Después de más de un año de vivir en la “pandemia”, hace apenas unos días por primera vez sentí el terror de que algo pudiera pasar a un familiar a causa del COVID, sentí el sobresalto de no saber qué seguía, de contar la oxigenación y de querer tener la certeza de que estábamos haciendo lo correcto con el tiempo necesario para evitar complicaciones. Ese sobresalto es el que me recordó los primeros días de la pandemia, el empezar a tener noticias de amigos -particularmente hombres- que murieron a causa del virus, gente adulta mayor y luego gente de mi generación, ex compañeros de trabajo periodístico, amigos queridos a los que hacía tiempo no veía por el cambio de ciudad y por los cambios laborales, y cuyos nombres se sumaban a la lista de ausentes.
Y esos nombres, sus rostros y los de muchas personas más habitan una ciudad imaginaria, una ciudad como Campeche con poco más de doscientos mil habitantes cuya población total desapareció en un año. Porque así es como lo he percibido al escuchar en las noticias de la radio el dato de que hay un acumulado total al 20 de julio de 2021 de 236 mil personas fallecidas a causa del COVID. Una cifra similar al número total de habitantes de la ciudad de la que soy originaria.
Una ciudad pequeña en comparación con los núcleos urbanos de México, pero una ciudad que nos permite darnos una idea de cuántas personas se han ido, y que el miedo que siempre nos acompañó aunque parece domesticado sigue carcomiéndonos los huesos y los sueños.
Sí, imaginar que de repente desapareciera una ciudad con sus 236 mil habitantes es quizá el ejercicio más certero para dimensionar la tragedia, un pueblo entero con personas que tenían sueños, anhelos, trabajos, familias, una comunidad entera que ya no está. Sillas vacías, casas vacías, sueños sin cumplir, citas de café que nunca se cumplirán, reuniones que no se realizarán con esas personas.
Y lo pienso así porque en enero del año pasado en el vuelo de retorno a la Ciudad de México encontré a un amigo campechano y tras una breve conversación en la que nos pusimos al día de qué hacíamos y en qué estábamos, acordamos un café, un café que en febrero no se hizo porque estábamos en cosas distintas, en marzo yo viajé a Colombia y se suspendieron viajes a Honduras, a Morelos y a Ecuador que pensaba hacer, luego se vino el aislamiento que pensamos duraría 15 días inicialmente, y el mundo cambió. La vida nos cambió.

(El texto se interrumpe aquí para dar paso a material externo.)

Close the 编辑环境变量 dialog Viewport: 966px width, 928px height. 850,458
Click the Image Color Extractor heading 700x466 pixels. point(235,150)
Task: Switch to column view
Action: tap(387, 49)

Ese amigo, y muchos otros más ya no están. Son habitantes de esa ciudad imaginaria que ha desaparecido con todos sus habitantes, son todos los mexicanos y mexicanas que están ausentes y cuyas ausencias rompieron algo en todos los que los conocían, quebraron algo en sus familias. Quizá caminamos por las calles vacías de esa ciudad imaginaria y sabemos que alguna vez hubo sonrisas y vida, y que hoy solo nos queda continuar conscientes de que somos sobrevivientes y tenemos que seguir luchando por vivir lo mejor posible en memoria de quienes ya no están.